Den Auftakt machte ein Vortrag von Sima Ehrentraut, der sich u. a. anhand von Seek Bromance (Samira Elagoz, 2021) mit der Rolle visueller Austauschprozesse in Trans-for-trans*-Dynamiken befasste. Fragen von Trans*Identität standen auch im Zentrum von Gin Müllers Besprechung der Performance Identity Cases – Identitäts-Prozesse, die den Streit um Identitätspolitiken in spezifische mediale Gerichts-Settings übersetzt. Müller gab nicht nur interessante Einblicke in seine eigene dramaturgische Arbeit, sondern stellte auch den ihr zugrundeliegenden Konflikt über fluide und festgeschriebene (Trans/Gender/Race-)Identitäten zur Debatte.

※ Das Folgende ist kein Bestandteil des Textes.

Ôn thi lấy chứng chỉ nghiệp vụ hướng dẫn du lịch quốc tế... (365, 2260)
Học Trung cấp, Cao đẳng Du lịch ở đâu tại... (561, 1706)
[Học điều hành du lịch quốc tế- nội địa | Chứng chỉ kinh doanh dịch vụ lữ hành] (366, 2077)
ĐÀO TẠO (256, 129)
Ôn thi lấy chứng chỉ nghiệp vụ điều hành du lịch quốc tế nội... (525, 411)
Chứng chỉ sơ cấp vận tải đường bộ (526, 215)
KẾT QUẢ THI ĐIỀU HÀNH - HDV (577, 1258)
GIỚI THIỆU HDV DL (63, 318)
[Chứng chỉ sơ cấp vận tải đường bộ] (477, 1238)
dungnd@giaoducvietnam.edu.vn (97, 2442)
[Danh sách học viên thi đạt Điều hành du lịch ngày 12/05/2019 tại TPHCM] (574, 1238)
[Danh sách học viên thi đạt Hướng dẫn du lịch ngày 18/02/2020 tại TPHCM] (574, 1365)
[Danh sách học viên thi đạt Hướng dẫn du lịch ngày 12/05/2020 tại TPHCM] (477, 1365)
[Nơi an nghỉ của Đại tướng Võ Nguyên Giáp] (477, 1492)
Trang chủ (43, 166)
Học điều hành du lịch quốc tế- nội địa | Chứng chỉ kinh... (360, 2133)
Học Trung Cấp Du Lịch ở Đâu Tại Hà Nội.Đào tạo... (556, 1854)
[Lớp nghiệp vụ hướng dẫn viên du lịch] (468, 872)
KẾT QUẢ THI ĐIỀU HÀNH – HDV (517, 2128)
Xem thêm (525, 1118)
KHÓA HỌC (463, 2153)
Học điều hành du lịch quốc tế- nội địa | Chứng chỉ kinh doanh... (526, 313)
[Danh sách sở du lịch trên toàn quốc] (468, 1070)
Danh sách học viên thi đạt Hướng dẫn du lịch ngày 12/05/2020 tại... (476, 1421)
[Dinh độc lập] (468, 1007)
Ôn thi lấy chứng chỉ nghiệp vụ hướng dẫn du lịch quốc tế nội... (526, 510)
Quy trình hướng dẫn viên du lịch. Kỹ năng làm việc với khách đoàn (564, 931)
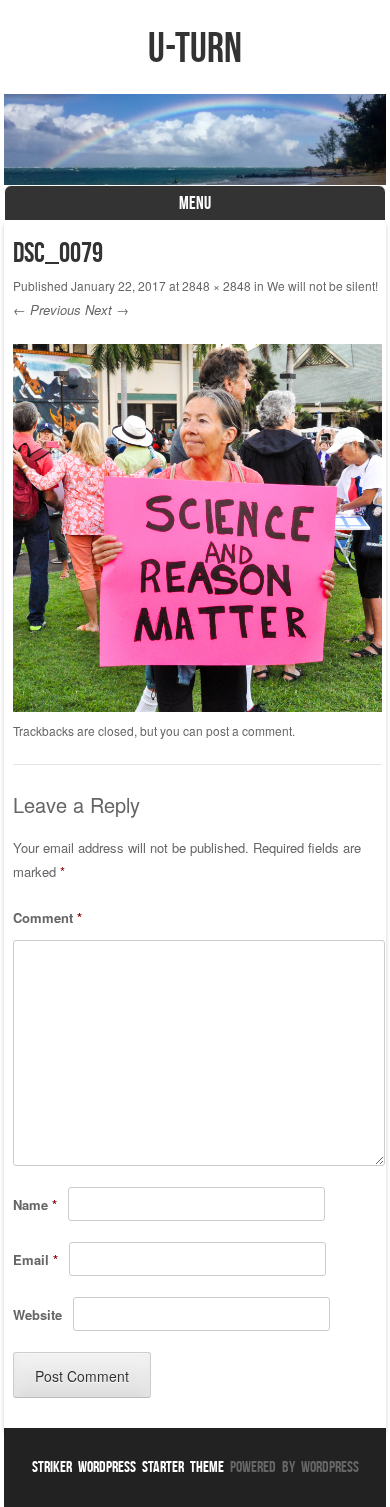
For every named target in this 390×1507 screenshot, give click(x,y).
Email (35, 1259)
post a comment (249, 730)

Im Arthouse Kino wurde abschließend der vielfach prämierte Film Sonne (Kurdwin Ayub, 2022) gezeigt – gefolgt von einem Gespräch mit den Schauspielerinnen Law Wallner und Maya Wopienka sowie mit Sonja Hilberger, Professorin für Rollengestaltung am Max Reinhardt Seminar, moderiert wurde die Diskussion von Djamila Grandits.

Der zweite Tag der Ringvorlesung startete mit einem Schwerpunkt zu Genderspezifika im Musiktheater(-Betrieb). Melanie Unseld, Professorin für Historische Musikwissenschaft am Institut für Musikwissenschaft und Interpretationsforschung der mdw, ging anhand der international gefeierten Produktion humanistää! eine abschaffung der sparten (Volkstheater Wien) den Spuren zwiefacher Kreativität und Paar-Biografik auf der Bühne nach. Dem Vortrag folgte ein ebenso aufschlussreiches wie unterhaltsames Gespräch zum Proben- und Entstehungsprozess dieser Arbeit mit Dirigentin Jera H. Petriček. Anschließend daran zeigte Theater- und Musikwissenschaftlerin Anke Charton am Beispiel von Aida, inwiefern gewachsene Narrative im Hinblick auf Gender und Race/Ethnicity im aktuellen Musiktheaterbereich zur Geltung gelangen, und fragte danach, ob bzw. wie sogenanntes Kernrepertoire (noch) spielbar ist.

Der Nachmittag des zweiten Tages rückte ökologische Fragestellungen in den Mittelpunkt, die nicht nur die Geschlechter- und Diversitätsforschung aktuell intensiv beschäftigen. Auch die darstellenden Künste arbeiten sich vermehrt an Facetten und Ausformungen des „Plantagenozäns“ (Haraway/Lowenhaupt Tsing) ab, wie Chris Standfest und Sean Pfeiffer eindrücklich im Rückgriff auf Arbeiten von Claudia Bosse, Barbara Frischmuth und Lisa Hinterreithner zeigten. Im Anschluss an diesen Beitrag sprach Klimaaktivistin Martha Krumpeck (Letzte Generation Österreich) mit der Theater- und Kulturwissenschafterin Silke Felber darüber, inwiefern queer-feministische Ziele mit klimagerechten Utopien zusammenhängen. Den Abschluss der Veranstaltung bildete ein Vortrag der Literaturwissenschafterin Isabel Kranz, die sich der Medialität des Floralen anhand von Beispielen aus Literatur, Kunst, ästhetischer Theorie und botanischer Wissenschaftsgeschichte näherte und dabei demonstrierte, dass Blumen allzu einfache (Gender-)Oppositionen auf verblüffende Weise infrage stellen.

Wie relevant das Arbeitsfeld kulturwissenschaftlich orientierter Gender Studies ist, zeigte nicht zuletzt der enorme Publikumszuspruch, den die Ringvorlesung verzeichnete und der die Organisatorinnen darin bekräftigt, eine fortführende Veranstaltung in naher Zukunft anzuvisieren.